→ WORK TO BE COMPLETED
Output all the data exactly as it appears below.

→ RECORDS FOR THE TASK

━━━━

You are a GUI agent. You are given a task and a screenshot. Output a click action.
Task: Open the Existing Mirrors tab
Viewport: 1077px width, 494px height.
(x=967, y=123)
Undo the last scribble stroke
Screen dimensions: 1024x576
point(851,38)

━━━━

→ SOLUTION TO THIS EXERCISE
You are a GUI agent. You are given a task and a screenshot. Output a click action.
Task: Open the Existing Mirrors tab
Viewport: 1077px width, 494px height.
(x=967, y=123)
Undo the last scribble stroke
Screen dimensions: 1024x576
point(851,38)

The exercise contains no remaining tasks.